RECORDS SUPPLIED —
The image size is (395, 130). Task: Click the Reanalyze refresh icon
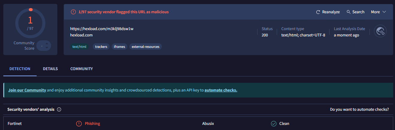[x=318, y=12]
==
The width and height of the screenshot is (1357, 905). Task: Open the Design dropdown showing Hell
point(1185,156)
---
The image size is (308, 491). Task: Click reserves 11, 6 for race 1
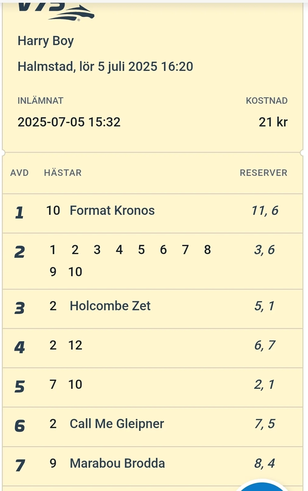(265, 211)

EXERCISE REQUIREMENTS — Count the lines in the items above that contain the word "image". Reply with the number only.

ANSWER IN FULL — 2